He changed in later years; this was in 1856. To “resist not evil” seemed to him then only a rather feeble sort of knavery. To face it in its nakedness, and to inveigh against it in high places and low, seemed the consummation of all manliness; and manliness was the key-note of his creed. There was no other necessity in this life.

“But a man must live,” said one of his kindred, to whom, truth to tell, he had refused assistance.

“No, sir; that is just what he can’t do. A man must die! So, while he lives, let him be a man!”

How inharmonious a setting, then, for Dr. Sevier, was 3½ Carondelet Street! As he drove each morning, down to that point, he had to pass through long, irregular files of fellow-beings thronging either sidewalk—a sadly unchivalric grouping of men whose daily and yearly life was subordinated only and entirely to the getting of wealth, and whose every eager motion was a repetition of the sinister old maxim that “Time is money.”

“It’s a great deal more, sir, it’s life!” the Doctor always retorted.

Among these groups, moreover, were many who were all too well famed for illegitimate fortune.
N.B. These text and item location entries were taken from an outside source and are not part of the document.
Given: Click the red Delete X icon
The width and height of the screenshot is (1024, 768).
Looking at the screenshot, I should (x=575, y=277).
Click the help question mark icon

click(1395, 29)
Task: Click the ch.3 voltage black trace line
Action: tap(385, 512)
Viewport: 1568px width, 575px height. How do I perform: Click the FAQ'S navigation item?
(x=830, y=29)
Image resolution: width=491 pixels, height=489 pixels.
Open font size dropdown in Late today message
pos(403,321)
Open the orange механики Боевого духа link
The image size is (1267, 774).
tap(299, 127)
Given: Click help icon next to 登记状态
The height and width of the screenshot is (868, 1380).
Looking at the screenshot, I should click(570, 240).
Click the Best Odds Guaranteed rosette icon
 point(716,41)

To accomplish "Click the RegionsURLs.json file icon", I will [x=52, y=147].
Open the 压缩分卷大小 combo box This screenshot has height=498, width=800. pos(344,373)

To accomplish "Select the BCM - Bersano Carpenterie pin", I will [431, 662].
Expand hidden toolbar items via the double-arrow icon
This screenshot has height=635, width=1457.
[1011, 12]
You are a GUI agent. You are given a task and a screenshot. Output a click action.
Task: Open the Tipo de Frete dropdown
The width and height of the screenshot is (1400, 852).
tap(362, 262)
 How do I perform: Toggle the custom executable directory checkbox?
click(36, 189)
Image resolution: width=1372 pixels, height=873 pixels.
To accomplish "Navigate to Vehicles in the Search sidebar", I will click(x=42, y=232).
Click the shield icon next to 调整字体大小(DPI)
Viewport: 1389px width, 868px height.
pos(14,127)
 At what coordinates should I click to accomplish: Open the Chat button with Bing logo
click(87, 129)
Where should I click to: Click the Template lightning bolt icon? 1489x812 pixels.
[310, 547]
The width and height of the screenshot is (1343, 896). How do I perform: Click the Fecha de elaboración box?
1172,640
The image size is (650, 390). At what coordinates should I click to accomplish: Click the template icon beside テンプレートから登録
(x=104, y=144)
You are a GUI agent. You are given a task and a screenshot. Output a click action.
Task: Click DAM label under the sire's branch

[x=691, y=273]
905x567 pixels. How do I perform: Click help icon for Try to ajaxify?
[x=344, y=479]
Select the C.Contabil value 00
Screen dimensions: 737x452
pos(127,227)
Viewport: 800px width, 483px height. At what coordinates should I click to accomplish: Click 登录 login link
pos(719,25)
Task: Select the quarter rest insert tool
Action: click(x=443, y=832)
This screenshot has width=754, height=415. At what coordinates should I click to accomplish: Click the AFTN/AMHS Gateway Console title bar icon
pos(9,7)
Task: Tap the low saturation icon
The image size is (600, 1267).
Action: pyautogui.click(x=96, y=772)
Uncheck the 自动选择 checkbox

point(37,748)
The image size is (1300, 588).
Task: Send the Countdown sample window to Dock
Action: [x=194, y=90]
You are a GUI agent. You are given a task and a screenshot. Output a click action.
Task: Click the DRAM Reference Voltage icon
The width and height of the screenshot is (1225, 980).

Many occupations connected with the handling of cotton yielded big harvests in perquisites. At every jog of the Doctor’s horse, men came to view whose riches were the outcome of semi-respectable larceny. It was a day of reckless operation; much of the commerce that came to New Orleans was simply, as one might say, beached in Carondelet Street. The sight used to keep the long, thin, keen-eyed doctor in perpetual indignation.

“Look at the wreckers!” he would say.

It was breakfast at eight, indignation at nine, dyspepsia at ten.

So his setting was not merely inharmonious; it was damaging. He grew sore on the whole matter of money-getting.

“Yes, I have money. But I don’t go after it. It comes to me, because I seek and render service for the service’s sake. It will come to anybody else the same way; and why should it come any other way?”